We could generate a final version of the model that only contained w0 and base all of our test predictions on that one feature. We no longer need to consider w1 and w2, as long as the L1 regularization assumptions being made were accurate to begin with.

Practically speaking, you would almost never use L1 regularization on a model with only three features. In small data situations like this, you’re probably looking for data addition and enrichment opportunities rather than feature rationalization. However, let’s say your data contained three-thousand features instead of just three. Depending on your modeling approach, this can take model training and serving time up fairly dramatically, potentially to unworkable levels. In this situation, creating a baseline model and using L1 regularization to identify features that can be dropped to 0 or close to it would be extraordinarily valuable, as the compute time to model around 300–400 features can be orders of magnitude less than 3,000 or more. Even if you give up a little in the way of predictive performance, you’ve gained a lot in the flexibility and clock-time performance of the models on smaller datasets.

# Elastic Net

Elastic Net combines L1 and L2 regularization. It computes both values using the same procedures as before and then weights each one according to the relative weight you want to give L1 vs. L2 regularization. (The two weights will equal 100%.) You could write it out like this:

(L1 percent) * ((Sum of Absolute Weights) * the Constant) +

(1 — L1 percent) * ((Sum of Squared Weights) * the Constant) +

Model Loss

So if you wanted to try building a model with a 50/50 split between L1 and L2 regularization, you’d set the L1 percent value to 0.5. If you wanted to do mostly L1 regularization but throw in just a little L2 regularization effect, you might set the L1 percent value to 0.9. And so on.

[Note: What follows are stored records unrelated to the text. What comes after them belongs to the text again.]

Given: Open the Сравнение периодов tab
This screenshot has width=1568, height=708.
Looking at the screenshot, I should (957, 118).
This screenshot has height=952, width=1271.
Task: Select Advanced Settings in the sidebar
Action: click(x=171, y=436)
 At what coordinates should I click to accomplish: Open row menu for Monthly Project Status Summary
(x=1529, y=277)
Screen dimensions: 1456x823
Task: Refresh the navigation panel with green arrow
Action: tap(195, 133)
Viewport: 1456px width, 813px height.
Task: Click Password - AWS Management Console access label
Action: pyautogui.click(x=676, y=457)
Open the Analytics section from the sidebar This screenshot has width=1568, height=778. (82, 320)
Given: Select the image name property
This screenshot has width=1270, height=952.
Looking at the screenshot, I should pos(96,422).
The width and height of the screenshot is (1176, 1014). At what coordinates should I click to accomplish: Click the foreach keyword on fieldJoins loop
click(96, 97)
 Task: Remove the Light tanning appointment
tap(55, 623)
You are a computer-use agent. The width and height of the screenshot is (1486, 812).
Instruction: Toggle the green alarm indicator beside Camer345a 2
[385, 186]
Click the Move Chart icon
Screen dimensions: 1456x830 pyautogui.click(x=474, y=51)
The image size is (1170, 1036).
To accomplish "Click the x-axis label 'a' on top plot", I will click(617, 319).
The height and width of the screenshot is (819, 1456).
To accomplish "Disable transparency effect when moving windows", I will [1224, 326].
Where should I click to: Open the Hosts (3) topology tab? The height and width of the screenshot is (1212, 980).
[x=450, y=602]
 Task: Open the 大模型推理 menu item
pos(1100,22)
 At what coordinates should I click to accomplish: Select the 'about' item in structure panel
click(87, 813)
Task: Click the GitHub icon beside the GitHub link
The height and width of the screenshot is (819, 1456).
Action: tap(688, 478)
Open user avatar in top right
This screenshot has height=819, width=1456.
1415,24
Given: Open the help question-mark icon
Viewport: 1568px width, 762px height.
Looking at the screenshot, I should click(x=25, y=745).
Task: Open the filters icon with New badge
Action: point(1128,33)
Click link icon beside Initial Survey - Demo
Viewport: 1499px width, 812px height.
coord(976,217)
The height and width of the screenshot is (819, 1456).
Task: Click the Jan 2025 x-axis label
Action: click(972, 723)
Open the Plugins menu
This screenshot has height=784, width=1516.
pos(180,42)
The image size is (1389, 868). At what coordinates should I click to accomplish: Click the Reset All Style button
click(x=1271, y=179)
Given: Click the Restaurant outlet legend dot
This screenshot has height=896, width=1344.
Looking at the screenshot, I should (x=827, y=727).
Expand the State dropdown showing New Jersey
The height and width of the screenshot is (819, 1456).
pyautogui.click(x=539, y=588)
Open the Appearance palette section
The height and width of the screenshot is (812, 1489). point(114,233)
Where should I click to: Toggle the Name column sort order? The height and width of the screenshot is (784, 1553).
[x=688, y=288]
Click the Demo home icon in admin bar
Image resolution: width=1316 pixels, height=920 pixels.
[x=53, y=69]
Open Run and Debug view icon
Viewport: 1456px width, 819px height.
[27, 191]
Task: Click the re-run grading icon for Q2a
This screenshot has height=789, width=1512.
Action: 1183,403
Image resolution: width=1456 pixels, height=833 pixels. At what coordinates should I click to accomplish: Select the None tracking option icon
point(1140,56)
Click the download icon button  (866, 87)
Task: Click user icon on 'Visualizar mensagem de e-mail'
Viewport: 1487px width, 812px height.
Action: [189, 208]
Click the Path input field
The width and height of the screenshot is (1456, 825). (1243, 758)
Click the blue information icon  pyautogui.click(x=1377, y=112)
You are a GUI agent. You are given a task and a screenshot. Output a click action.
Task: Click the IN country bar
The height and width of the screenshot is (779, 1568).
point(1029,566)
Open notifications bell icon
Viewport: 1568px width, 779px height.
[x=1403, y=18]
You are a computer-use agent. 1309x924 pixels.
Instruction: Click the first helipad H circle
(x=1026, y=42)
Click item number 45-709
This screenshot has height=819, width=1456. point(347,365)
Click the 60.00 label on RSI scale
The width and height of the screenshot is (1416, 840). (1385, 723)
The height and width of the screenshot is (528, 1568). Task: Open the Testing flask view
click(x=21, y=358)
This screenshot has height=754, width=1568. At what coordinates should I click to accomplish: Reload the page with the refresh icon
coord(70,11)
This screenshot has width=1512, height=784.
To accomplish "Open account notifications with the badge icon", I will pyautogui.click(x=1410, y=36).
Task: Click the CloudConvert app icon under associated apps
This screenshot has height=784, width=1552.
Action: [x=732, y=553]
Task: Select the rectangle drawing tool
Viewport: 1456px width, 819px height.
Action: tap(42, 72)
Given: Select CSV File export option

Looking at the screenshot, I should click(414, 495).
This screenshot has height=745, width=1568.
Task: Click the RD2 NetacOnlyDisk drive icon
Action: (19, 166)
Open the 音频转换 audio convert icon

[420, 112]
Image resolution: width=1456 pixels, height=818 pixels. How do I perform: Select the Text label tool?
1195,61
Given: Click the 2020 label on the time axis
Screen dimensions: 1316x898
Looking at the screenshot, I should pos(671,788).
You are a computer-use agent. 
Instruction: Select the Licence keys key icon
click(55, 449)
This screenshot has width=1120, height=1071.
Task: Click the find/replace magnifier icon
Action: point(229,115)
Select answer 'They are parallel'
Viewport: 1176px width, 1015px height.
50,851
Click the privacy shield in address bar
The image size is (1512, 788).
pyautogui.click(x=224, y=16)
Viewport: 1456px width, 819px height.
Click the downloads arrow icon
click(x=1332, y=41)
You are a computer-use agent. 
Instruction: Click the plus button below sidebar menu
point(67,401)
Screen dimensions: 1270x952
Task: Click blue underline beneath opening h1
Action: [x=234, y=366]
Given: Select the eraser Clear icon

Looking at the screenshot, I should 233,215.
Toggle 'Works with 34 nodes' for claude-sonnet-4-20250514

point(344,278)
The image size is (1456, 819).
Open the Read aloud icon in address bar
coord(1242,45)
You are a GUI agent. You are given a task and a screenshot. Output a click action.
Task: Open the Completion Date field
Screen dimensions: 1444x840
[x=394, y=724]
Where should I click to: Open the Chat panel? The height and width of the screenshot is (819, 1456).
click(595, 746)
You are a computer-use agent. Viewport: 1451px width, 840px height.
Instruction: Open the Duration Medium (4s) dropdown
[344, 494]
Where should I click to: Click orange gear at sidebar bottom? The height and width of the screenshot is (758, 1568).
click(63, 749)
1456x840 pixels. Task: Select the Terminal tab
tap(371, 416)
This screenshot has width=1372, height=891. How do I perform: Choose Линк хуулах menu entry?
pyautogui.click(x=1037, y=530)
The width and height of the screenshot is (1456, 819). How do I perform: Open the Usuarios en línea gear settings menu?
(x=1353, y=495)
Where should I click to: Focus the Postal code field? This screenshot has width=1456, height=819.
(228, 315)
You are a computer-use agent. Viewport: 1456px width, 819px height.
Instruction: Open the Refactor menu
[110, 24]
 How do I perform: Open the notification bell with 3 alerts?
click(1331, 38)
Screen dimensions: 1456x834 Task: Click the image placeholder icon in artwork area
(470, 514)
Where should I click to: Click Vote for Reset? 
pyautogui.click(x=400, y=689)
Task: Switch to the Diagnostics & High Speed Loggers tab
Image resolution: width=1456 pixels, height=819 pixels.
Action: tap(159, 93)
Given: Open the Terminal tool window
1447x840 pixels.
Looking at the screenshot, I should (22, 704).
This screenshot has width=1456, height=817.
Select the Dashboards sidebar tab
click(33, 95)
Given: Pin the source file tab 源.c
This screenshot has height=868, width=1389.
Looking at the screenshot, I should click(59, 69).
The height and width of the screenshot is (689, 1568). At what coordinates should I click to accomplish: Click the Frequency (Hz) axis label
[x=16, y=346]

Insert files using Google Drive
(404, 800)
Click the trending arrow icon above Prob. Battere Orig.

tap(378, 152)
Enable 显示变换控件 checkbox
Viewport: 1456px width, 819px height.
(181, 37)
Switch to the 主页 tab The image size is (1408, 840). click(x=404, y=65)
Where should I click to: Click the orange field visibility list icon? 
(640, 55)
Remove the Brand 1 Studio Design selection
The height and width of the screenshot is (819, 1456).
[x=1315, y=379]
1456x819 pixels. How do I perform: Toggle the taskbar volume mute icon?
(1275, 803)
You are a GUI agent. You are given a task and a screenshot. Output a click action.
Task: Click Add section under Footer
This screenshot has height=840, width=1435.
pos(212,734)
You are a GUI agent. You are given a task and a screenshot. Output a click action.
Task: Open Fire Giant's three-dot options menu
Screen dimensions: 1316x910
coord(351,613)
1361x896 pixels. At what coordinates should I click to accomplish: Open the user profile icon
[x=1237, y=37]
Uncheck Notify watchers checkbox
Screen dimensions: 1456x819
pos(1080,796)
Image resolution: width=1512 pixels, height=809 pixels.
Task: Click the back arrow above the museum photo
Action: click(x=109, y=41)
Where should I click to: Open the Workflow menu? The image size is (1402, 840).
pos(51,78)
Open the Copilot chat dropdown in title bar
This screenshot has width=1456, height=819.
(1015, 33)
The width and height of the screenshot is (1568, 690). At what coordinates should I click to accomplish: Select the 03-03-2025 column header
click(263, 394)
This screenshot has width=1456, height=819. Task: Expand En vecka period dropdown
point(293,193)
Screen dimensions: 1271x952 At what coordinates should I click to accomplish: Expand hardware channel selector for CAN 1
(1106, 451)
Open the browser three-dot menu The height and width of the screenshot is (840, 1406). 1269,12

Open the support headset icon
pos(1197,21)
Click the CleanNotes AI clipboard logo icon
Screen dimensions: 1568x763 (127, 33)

In the end, the best values and weights might be guessable based on your knowledge of the dataset, but you might also need to try various combinations via grid search or some derivative of it in order to find the optimal values.

# Summary

In summary — whereas L2 regularization tends to smooth out the magnitude of the features in your dataset, L1 regularization goes the opposite direction and tries to minimize the number of features that have to be considered at all, even if it means increasing the magnitude of already large variable weights. The right choice between the two depends on the nature of the data you are working with. In situations where both might be useful to more or less degree, you can use Elastic Net and adjust the relative weighting of the regularization penalties until you find the optimal solution. Regardless of the regularization approach, your end goal is to produce models that perform as well as possible in the real world. For L2 regularization, this usually means better overall predictions. While this might be true for L1 regularization as well, the focus is usually on eliminating extraneous features from the data when you have too many of them for the compute resources you have available, thus allowing you to build and iterate future models on smaller subsets of data.

As with everything in data science, a great deal of hypothesis building and experimenation is required in order to come up with the optimal values and approach for a given data problem, and in some cases you may find your data reflects reality well enough that you don’t need to use regularization at all! The larger and more representative your data are, the less benefit regularization will provide. The only way to know for sure in most cases is trial and error.